_Required action_.
What is needed is an exact copy of every line from the one with "Select Κόσμος tab above the map" to the end of the entries below, without the pictures.
═══ Material to process
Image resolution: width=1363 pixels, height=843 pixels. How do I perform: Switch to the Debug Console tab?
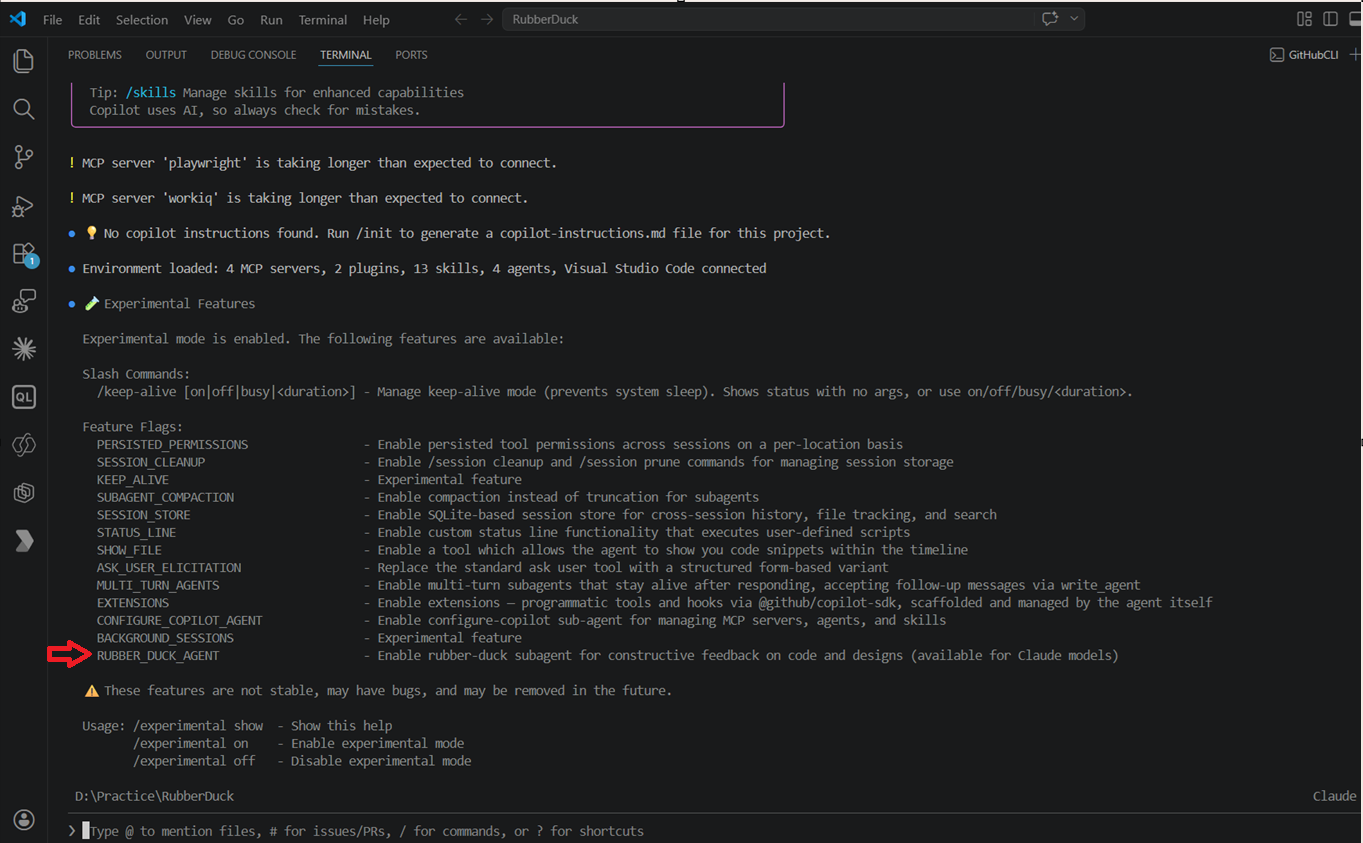point(253,55)
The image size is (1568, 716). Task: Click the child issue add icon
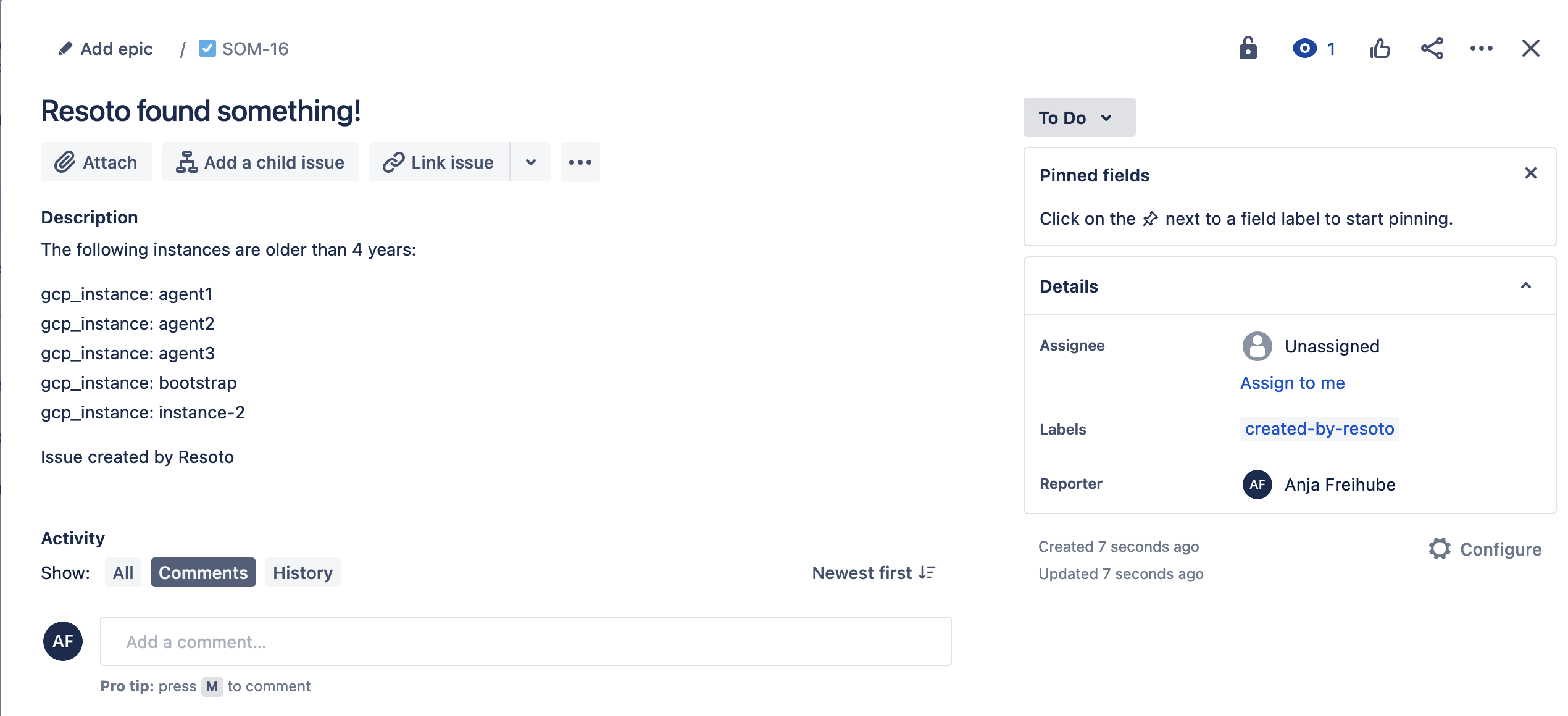pos(185,161)
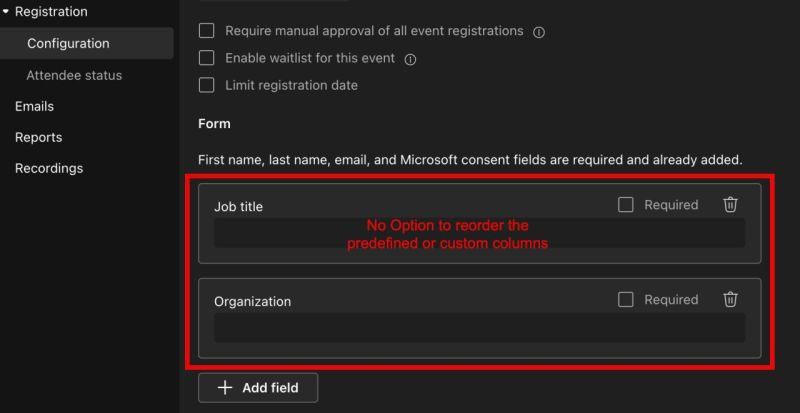
Task: Open the Emails section
Action: click(34, 106)
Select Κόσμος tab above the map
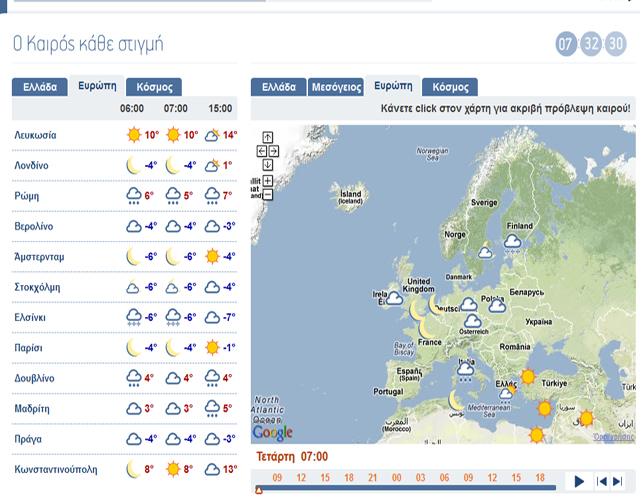The image size is (640, 500). tap(449, 87)
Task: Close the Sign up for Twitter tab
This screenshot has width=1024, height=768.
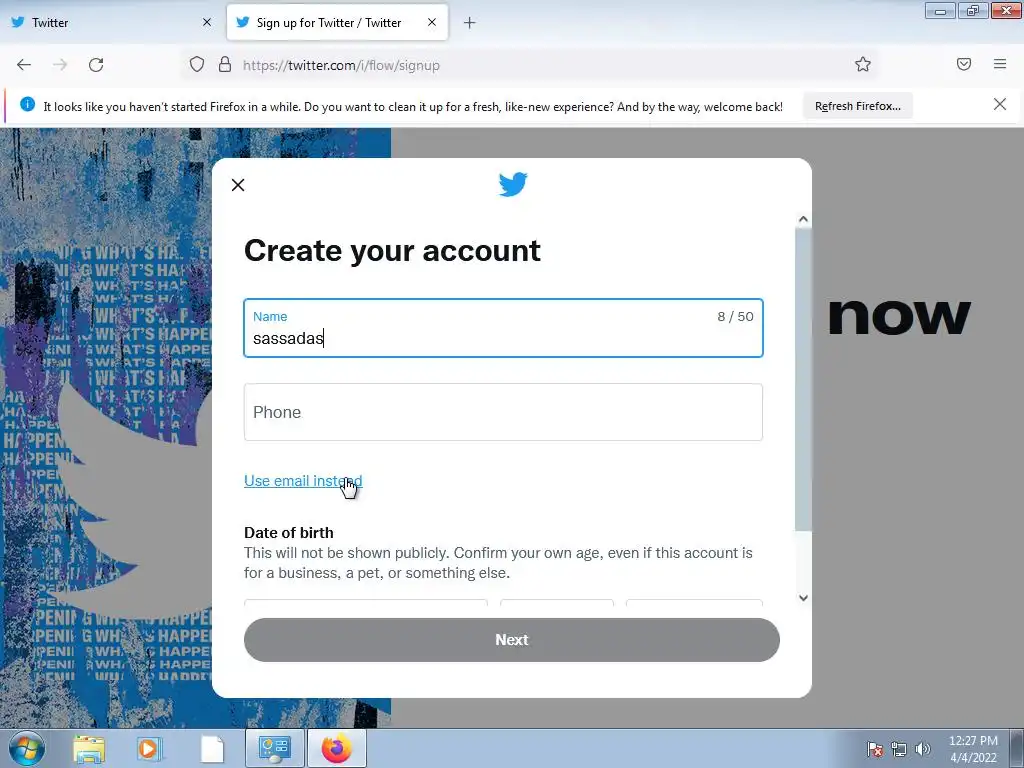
══════
_Answer area_.
Select Κόσμος tab above the map
The image size is (640, 500). tap(449, 87)
Task: Close the Sign up for Twitter tab
This screenshot has width=1024, height=768.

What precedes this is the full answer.